对照组以常规健康宣教模式在查房时随机为患者及家属进行疾病机制、治疗方式、康复训练、并发症、并发症处理方法、食物和饮水管理、护理、排尿训练、注意事项等知识教育。观察组根据神经源性膀胱类型组织患者进行健康讲座,通过集中讲座、互动学习、一对一指导、发放自我管理书面资料等方式进行系统健康教育。(1)首先以宣传神经源性膀胱发病机制、治疗目标、方式、并发症及预后、排尿自我管理的重要性和可行性等理论知识为主,采用健康讲座的方式每周2次,确保每位患者获得正确的疾病知识,树立积极的治疗态度,提高依从性。(2)同时,日常护理过程中对患者进行一对一的饮食管理、行为技巧训练、排尿训练、间歇性导尿训练、排尿情况记录、并发症观察等管理指导,并要求家属参与健康教育,以使患者回归家庭后能持续协助进行自我管理并能增加对疾病的了解和理解,给予支持。制定系统健康教育计划,根据患者入院时间安排自我管理教育内容,主要以患者排尿日记、饮水计划、排尿习惯训练,根据不同类型患者在床上或厕所进行选择反射性排尿训练、代偿性排尿训练(训练指导过程要求家属在场并配合完成训练),盆底肌肉日常训练,排尿量及残余尿量的估算,对适宜自我进行间歇性导尿的患者教授导尿技巧和注意事项。对患者存在的症状及并发症进行处理指导,由责任护士负责,前1周进行训练和排尿反复监督和指导,解答问题和纠正错误行为;此后,每日监督参看排尿记录并询问患者训练情况,每周评估1次患者排尿自我管理能力。

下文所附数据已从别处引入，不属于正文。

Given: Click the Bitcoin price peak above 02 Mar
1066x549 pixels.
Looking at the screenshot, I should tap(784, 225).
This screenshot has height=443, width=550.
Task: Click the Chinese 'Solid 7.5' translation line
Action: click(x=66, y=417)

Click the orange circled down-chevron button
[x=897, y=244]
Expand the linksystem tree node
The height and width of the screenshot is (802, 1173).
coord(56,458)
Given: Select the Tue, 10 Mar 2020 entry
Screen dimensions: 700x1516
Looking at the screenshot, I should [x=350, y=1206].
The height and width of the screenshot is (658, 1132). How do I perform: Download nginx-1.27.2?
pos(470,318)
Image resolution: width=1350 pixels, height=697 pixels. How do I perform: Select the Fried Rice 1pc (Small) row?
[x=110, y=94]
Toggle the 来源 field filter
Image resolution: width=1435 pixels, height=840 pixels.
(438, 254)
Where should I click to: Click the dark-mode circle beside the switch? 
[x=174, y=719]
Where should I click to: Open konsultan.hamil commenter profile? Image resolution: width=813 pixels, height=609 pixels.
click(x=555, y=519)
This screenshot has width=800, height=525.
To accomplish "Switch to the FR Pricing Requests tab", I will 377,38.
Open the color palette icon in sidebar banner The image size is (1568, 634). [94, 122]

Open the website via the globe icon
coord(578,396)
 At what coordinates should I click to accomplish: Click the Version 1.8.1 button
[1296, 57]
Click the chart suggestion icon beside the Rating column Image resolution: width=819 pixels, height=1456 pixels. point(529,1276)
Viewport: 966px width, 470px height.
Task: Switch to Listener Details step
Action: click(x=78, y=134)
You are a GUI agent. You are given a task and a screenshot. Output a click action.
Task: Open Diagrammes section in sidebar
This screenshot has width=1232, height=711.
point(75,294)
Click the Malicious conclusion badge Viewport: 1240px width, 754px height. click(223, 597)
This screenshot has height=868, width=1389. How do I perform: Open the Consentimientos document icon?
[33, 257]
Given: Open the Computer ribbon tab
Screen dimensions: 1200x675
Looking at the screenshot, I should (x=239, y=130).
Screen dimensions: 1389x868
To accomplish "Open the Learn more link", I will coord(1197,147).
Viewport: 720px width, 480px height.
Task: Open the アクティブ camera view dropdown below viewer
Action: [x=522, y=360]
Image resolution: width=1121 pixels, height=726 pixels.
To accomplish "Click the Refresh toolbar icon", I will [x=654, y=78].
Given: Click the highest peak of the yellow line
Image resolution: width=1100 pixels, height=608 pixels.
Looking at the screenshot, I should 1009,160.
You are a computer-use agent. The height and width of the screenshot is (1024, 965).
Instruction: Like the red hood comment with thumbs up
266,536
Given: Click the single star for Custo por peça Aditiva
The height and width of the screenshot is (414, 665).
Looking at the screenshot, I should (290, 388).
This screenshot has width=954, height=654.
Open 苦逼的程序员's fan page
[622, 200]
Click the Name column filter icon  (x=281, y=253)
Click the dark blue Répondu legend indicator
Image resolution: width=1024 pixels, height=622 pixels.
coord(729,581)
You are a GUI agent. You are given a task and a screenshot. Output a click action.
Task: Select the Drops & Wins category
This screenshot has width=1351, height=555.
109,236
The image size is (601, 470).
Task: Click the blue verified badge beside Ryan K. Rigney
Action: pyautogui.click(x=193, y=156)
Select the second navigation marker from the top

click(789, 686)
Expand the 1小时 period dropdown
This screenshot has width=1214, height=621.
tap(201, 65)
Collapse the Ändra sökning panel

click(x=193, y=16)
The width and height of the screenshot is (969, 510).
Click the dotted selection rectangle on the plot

(3)心理支持辅导,健康讲座时让患者间进行互动交流,对共同存在的问题和疑惑进行分享,护理人员集中有特点和共性的问题进行解答;利用每日巡视时间与患者和家属进行沟通,并对进步及时予以鼓励;随访期间增加心理状态询问,疏导心理问题。

1.3 评价方法

制定统一的自我管理知识调查表和自我管理知识能力调查表,两组出院时进行神经源性膀胱自我管理知识和自我管理能力评价,出院后1个月、3个月由责任护士进行自我管理能力评价。采用生活质量 (Ouality of Life,QOL)量表评价患者身体功能、角色功能、情绪功能、社会功能及总体生活质量[2]。

1.4 评价标准[3]

自我管理知识调查表包括:膀胱类型、临床症状、并发症及其处理、自我管理内容、排尿训练方法、残余尿评估、间歇性导尿知识,每项10分,>8分为掌握,总分70分。自我管理能力调查表包括排尿日记、饮水计划、排尿习惯、排尿训练、盆底肌训练的执行情况,每项20分,总分100分,

1.5 统计学处理

数据采用SPSS16.0统计学软件进行处理,计数资料采用卡方检验及秩和检验,其中计量资料采用t检验,P < 0.05为差异有统计学意义。

2 结果

2.1 两组教育后自我管理知识掌握程度比较

在出院时进行评价,干预组健康教育后膀胱类型、临床症状、并发症及其处理、自我管理内容、排尿训练方法、残余尿评估、间歇性导尿知识掌握程度显著高于对照组(P < 0.01),总分亦显著高于对照组(P < 0.01),见表1。

2.2 两组出院时及出院1、3个月自我管理能力比较

对比两组出院时及出院1、3个月自我管理能力,干预组三个时段自我管理能力均显著优于对照组(P < 0.05),得分亦显著高于对照组(P < 0.05),对照组在出院后执行能力呈下降趋势,见表2。

2.3 两组教育前、出院前及出院3个月生活质量比较

对比两组教育前、出院前及出院3个月生活质量5个维度,教育前均偏低,差异均无统计学意义(P > 0.05)。出院前和出院3个月后干预组生活质量5个维度均显著高于对照组(P < 0.05),见表3。

3 讨论

排尿对人体新陈代谢具有重要作用,神经源性膀胱导致膀胱储尿和排尿功能的损伤,导致患者排尿困难,出现尿潴留影响患者体液代谢并可能造成膀胱功能进一步异常,增加患者痛苦[4];排尿反射或逼尿肌兴奋过度则可能导致患者排尿紊乱,出现尿失禁对患者正常生活造成严重影响[5,6]。患者经治疗后仍需持续护理,甚至终生管理。因此,了解神经源性膀胱疾病自我管理的重要性,提高患者自我管理能力将有助于改善预后及生活质量。自我管理的目标是使患者尽量达到平衡膀胱并能规律排尿,减少对患者身体和生活的影响。自解尿量与残余尿量比接近3:1则为平衡膀胱[1],故需要患者不仅能掌握代偿性排尿方法,还需掌握残余尿量的评估,而患者康复期的处理极易发生多种并发症,了解并学会观察并发症将有助于避免发生或及时发现,减少并发症对患者的损害。常规的健康教育于日常护理过程中进行,且由于缺乏时间规律和计划,无法系统地获取相关知识和技能。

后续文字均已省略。